Under the proposal, which could potentially pass by the end of the year, companies that create new employer-sponsored plans would be required to automatically enroll newly hired workers and require a pretax contribution of 3% of salary. The amount would increase annually by one percentage point until it reaches between 10 percent and 15 percent of an employee's gross pay. The proposal would also change the way pretax contributions can be deducted, by replacing the existing unlimited deduction — a boon for high earners — with a refundable tax credit of 26% of the contribution.

The bill, known as SECURE 2.0, piggybacks on the original Setting Every Community Up for Retirement Enhancement Act of 2019, which changed the way retirement plans are inherited. Non-spousal heirs used to be able to empty out an inherited plan over their lifetimes, enjoying the extended growth, but now they must drain them within 10 years if they inherited them in 2020 or later. 

The reach of the start-early proposition across the wealth management industry is deep. Over half of all companies automatically enroll new or existing employees in the company's retirement plan, according to the Society for Human Resource Management. The average millennial, which is people now aged 26 to 41, according to a common measure, saves 12.7%, including an employer match, in her 401(k) and had $36,900 as of September, Fidelity data shows. 

For most advisors, that underscores the value of starting young. 

"Consumers and investors need to be taught the time value of money and the importance of starting a disciplined savings strategy early, not later," said Neal Nolan, a financial advisor in Asheville, North Carolina.

The life-cycle theory dates back to the 1950s, when it sought to explain why Americans historically saved roughly the same amount throughout their lifetimes, regardless of how much they earned at any given age. Under the theory, "when income in a country is growing, each new generation has higher consumption expectations than the previous one," the Richmond branch of the Federal Reserve says. "To maintain their higher consumption when they get older, prime-age workers in a growing economy will save more than past cohorts of prime-age workers, and the dissaving of those past cohorts (who are now retirees) will be less than the current workers' savings rate." 

The paper, "The Life-Cycle Model Implies that Most Young People Should Not Save for Retirement," harnesses another economic theory, one that explains why people prefer to spend now rather than later. 

Savers generally reduce the dollars they spend when older, an established finding — a new RAND corporation report found that "Americans' personal spending drops consistently after age 65, both among the affluent and those with lower levels of financial resources."

Under conventional wisdom, Americans are behind schedule in preparing financially for their golden years.

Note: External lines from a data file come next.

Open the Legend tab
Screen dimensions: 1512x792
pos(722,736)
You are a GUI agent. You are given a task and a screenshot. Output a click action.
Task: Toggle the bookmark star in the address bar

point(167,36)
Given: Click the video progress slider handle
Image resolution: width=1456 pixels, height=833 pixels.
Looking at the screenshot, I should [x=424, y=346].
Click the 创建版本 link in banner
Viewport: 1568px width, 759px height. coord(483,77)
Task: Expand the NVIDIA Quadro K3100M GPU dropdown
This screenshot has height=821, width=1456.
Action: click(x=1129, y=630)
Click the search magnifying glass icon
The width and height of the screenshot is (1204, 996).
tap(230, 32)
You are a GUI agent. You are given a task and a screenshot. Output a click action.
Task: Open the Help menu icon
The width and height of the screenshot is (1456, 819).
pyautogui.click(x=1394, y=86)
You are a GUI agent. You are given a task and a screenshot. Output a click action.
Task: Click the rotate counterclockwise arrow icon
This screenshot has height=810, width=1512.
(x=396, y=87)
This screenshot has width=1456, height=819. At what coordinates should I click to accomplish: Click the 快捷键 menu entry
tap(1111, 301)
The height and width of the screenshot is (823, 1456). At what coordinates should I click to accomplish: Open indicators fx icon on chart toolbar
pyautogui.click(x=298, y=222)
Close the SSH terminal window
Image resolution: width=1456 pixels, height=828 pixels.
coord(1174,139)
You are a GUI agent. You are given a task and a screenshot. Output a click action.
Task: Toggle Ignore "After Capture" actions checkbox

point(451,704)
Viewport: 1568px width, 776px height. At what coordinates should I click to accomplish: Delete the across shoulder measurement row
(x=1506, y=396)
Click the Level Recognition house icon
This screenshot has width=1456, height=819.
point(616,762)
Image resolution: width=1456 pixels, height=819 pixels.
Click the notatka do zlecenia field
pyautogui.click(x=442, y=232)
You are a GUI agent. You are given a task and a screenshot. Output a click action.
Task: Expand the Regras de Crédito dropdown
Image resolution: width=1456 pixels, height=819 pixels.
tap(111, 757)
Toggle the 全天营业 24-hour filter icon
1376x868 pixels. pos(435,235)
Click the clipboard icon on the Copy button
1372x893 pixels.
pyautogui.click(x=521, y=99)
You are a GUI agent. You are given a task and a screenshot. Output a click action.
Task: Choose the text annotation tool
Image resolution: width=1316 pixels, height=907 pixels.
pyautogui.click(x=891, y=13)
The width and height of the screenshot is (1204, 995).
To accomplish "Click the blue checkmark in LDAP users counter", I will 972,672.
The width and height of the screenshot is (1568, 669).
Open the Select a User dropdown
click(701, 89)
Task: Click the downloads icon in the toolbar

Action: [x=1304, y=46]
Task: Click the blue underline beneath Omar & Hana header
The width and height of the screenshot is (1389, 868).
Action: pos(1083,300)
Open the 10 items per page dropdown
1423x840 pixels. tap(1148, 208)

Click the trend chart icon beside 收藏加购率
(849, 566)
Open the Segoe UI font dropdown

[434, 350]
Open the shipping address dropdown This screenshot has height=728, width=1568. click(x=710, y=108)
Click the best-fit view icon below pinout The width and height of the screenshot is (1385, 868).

Roughly one in three, or 34.5%, of working individuals born between 1956 and 2005 has a 401(k), 403(b) (for school employees) or similar plan, according Census Bureau data. Just over 18.2% have a Roth plan, whose contributions are with dollars on which taxes have already been paid and whose withdrawals are tax free, or a Keogh plan, which is like a 401(k) for the self-employed. Some 13.5% have a pension.

But it's possible that the article's thesis is born out by other data. Some 7.7% of those aged 15 to 23 had any type of retirement account in 2020, Census bureau figures show. But the rates rose significantly for those aged 24 to 39 (49.5%), age 45 to 51 (just over 51%) and 56 to 64 (just over 58%).

Scott, the paper's lead author, spent 20 years at Edelman Financial Engines, America's largest independent registered investment advisor, and was the managing director of the firm's Retiree Research Center.

Still, many financial advisors don't buy the paper's thesis.

"I strongly disagree with the conclusion of this research," said Emmanuel Eliason, a financial planner in Centennial, Colorado. "There is no replacement for lost time if young people fail to begin saving for retirement early."

Catherine Valega, a certified financial planner and the founder of Green Bee Advisory in Winchester, Massachusetts, called the paper's findings "the dumbest strategy ever."

Do not, she added, "fall victim to this ridiculous theory of not saving for retirement while you're young."